There’s more than a hint of Stanley Donen’s “Charade” in “Lucia, Lucia.” It’s not merely that the plot focuses on a woman who suddenly discovers that her husband was involved in shady dealings of which she had no inkling–though in the present case the realization comes about as a result of his being kidnapped rather than killed. It’s the teasing tone, shifting perceptions with a wink of the cinematic eye, that links the two pictures so closely. But while the earlier film was clearly designed to end up with Audrey Hepburn and Cary Grant in one another’s arms, despite what appeared to be insurmountable obstacles, this one is far more modern in being essentially a feminist fable in which the woman is destined to find her independence through her experience, even though she’s aided and pursued by a love-struck Adonis who’s very much her junior. (The script makes its point much too baldly, in fact, by having the protagonist graduate from writing children’s stories at the beginning to penning a novel at the close. Oh, the symbols that artists choose to show maturity!)

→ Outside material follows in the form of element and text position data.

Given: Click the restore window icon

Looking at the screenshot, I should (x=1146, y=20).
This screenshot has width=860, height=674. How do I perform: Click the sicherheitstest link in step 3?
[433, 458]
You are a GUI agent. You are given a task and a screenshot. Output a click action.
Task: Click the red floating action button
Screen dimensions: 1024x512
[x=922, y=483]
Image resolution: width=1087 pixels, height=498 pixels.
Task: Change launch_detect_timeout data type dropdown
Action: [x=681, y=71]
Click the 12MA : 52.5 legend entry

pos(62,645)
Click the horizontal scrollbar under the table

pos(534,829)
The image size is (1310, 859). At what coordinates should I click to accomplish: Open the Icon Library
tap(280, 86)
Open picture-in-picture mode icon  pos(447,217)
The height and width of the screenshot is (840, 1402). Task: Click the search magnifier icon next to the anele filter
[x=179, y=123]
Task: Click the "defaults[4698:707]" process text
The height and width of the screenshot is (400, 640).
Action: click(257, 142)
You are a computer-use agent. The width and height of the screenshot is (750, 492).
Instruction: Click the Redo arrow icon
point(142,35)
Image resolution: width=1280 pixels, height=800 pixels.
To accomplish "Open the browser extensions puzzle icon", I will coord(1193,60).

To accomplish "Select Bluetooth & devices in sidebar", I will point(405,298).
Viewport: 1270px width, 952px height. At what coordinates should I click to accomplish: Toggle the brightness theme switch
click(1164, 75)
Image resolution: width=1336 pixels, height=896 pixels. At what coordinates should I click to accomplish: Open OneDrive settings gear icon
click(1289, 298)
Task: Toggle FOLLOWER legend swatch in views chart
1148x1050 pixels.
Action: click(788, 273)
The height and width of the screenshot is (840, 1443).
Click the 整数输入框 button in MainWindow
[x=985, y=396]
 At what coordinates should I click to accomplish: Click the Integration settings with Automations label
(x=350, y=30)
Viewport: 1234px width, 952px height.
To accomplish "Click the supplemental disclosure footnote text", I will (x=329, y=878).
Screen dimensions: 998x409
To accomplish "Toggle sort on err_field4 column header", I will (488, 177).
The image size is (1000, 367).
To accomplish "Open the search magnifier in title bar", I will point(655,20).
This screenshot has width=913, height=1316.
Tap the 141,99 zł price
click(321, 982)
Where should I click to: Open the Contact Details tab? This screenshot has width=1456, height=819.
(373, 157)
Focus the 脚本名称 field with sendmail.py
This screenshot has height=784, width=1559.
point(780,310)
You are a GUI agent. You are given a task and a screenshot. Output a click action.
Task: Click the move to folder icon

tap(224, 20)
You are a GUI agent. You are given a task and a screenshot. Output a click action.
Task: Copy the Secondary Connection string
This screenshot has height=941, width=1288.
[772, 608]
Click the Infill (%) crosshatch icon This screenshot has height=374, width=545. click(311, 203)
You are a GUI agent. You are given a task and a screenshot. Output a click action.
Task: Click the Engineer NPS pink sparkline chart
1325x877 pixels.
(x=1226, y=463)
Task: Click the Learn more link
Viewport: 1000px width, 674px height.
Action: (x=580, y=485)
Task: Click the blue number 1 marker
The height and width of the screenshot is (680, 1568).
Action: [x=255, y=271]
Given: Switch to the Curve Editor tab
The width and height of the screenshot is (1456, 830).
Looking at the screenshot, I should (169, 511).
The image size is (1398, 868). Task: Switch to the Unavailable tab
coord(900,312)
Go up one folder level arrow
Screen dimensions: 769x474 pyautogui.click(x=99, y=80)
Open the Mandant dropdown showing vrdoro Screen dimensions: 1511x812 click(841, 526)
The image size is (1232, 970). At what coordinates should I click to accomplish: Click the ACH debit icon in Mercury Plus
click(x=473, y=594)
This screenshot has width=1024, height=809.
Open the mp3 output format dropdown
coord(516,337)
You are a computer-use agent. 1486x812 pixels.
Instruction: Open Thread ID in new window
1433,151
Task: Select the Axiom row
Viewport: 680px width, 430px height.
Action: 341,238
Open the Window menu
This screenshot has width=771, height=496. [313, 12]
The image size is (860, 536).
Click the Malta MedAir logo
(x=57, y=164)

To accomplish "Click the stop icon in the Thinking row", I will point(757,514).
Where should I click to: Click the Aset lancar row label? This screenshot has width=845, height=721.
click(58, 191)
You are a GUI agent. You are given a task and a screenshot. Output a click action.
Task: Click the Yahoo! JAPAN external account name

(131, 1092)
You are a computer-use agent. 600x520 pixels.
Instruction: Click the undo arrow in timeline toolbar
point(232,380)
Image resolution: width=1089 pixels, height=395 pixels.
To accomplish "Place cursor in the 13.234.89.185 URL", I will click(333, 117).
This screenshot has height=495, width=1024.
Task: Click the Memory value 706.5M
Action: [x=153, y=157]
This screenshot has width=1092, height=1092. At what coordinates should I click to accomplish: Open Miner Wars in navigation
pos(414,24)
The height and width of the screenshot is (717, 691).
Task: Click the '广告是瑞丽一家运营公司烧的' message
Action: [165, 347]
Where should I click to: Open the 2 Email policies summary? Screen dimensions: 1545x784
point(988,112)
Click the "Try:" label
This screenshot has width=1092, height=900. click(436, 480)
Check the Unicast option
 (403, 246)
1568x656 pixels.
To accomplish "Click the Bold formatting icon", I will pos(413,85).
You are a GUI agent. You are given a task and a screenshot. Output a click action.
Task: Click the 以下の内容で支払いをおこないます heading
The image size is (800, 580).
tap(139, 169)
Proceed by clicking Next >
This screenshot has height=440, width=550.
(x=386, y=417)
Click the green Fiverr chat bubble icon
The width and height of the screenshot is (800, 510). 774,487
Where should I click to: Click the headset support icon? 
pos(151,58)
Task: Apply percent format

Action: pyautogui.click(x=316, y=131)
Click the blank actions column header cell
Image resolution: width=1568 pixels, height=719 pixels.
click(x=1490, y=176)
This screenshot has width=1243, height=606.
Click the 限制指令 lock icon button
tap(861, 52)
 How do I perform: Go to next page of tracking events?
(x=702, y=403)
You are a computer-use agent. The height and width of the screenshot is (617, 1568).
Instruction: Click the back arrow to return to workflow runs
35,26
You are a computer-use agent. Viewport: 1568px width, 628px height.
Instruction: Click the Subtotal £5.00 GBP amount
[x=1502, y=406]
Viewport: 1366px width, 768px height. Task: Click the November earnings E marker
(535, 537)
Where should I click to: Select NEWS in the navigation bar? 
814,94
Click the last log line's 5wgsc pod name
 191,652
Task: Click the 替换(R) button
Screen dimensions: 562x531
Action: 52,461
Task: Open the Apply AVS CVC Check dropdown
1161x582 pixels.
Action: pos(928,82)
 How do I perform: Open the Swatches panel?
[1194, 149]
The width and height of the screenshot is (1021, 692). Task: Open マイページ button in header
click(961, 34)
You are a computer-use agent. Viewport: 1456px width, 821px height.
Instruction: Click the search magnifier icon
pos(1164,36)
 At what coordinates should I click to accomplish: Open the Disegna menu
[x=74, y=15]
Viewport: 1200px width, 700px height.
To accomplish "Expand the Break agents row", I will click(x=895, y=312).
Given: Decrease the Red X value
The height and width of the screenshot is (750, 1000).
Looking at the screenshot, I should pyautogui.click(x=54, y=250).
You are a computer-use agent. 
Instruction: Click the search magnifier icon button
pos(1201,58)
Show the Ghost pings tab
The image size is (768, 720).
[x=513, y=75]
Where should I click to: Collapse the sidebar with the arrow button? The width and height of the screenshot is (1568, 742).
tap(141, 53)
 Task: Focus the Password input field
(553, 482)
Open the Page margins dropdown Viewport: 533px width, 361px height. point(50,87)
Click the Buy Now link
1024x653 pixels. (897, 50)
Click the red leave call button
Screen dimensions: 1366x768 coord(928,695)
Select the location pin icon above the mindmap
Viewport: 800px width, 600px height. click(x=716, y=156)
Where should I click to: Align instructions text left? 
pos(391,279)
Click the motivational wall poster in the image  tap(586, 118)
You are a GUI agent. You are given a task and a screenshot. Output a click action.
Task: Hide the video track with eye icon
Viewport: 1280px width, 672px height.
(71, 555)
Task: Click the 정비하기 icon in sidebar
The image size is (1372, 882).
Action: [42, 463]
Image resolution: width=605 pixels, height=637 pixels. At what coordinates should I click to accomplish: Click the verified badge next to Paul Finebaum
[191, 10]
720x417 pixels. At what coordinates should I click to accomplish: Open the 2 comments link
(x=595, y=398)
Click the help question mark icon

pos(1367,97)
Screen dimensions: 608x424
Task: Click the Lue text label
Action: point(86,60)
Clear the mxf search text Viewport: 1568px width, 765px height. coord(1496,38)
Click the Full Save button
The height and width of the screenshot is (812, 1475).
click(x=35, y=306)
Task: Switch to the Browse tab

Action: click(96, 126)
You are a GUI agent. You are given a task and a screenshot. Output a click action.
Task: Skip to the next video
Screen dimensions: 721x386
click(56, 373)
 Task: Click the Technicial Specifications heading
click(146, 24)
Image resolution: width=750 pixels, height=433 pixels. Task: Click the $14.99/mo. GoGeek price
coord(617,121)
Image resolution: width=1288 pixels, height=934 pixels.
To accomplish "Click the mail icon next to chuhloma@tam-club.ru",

Unhappily, the fact that Lucia (Cecilia Roth) is a writer also encourages writer-director Antonio Serrano, working from Rosa Montero’s novel “The Cannibal’s Daughter,” to structure a good deal of his film through her narration–a crutch that young filmmakers are falling back on with alarming frequency. So it’s not enough that we’re shown Lucia (Cecilia Roth) becoming frantic after her husband’s sudden disappearance in an airport; she tells us about her reactions at length, too–and it’s a procedure that recurs throughout the picture. As it turns out, though, the narration is part of the script’s misdirection, since Lucia admits that she’s an inveterate liar, and pauses occasionally to correct or alter her account. In effect she’s refashioning herself as the tale moves on, changing from a dependent, rather mousy individual to a confident, liberated person. Of course, her slippery concern for the truth calls the entire narrative into question, suggesting that it might be nothing more than an imaginative concoction, the equivalent of one of her works of fiction. That’s either part of the enjoyment of the picture or its fundamental frustration, depending on your point of view. (It’s the same issue at the center of “Swimming Pool.”)

What Lucia relates, in any event, is that her search for her husband she was fortunate to attract the assistance of two strangers: Felix (Carlos Allvarez Novoa), a genteel elderly neighbor with–as it turns out–a radical past and some dark connections, and Adrian (Kuno Becker), an almost impossibly handsome young man who will variously be presented as an impulsive white knight, a smitten suitor, and–in the tradition of “Charade,” again–possibly untrustworthy. The police also become involved after a ransom demand is received, in the person of an inspector (Javier Diaz Duenas) whose actions make him equally suspect; the kidnappers, moreover, claim revolutionary political goals–a fact which leads to further complications and convolutions.

If you analyze it logically, “Lucia, Lucia” doesn’t make much sense, but if you buy into its zany obfuscation, it can be fun. To add to the pizzazz, Serrano uses a wide variety of technical tricks–quick cuts that seamlessly transfer characters ahead in time without apparent edits, swooning pan shots, elaborate split-screens, and the like. There often seems little purpose behind all this visual legerdemain beyond showing off, but it adds to the enjoyment anyway. The performances are extraordinarily helpful, too. Roth makes Lucia a rich figure, and Novoa a charmingly sweet, unpredictable old codger without getting insufferable about it, while Becker is an engaging foil, even if he is far prettier than the woman he romances. The technical credits are uniformly strong.

For the record, the title of Montero’s novel derives from the fact that Lucia’s father, a minor actor, has the nickname of “The Cannibal.” Happily, the decision was made to alter the title, which in its original form would surely have led people to believe this is some sort of weird sequel to “Hannnibal.” Nothing could be further from the truth, thank heaven. “Lucia, Lucia” is a light, glitzy conundrum of a movie with some feminist overtones–a piece of ephemera, to be sure, but a mostly tasty one.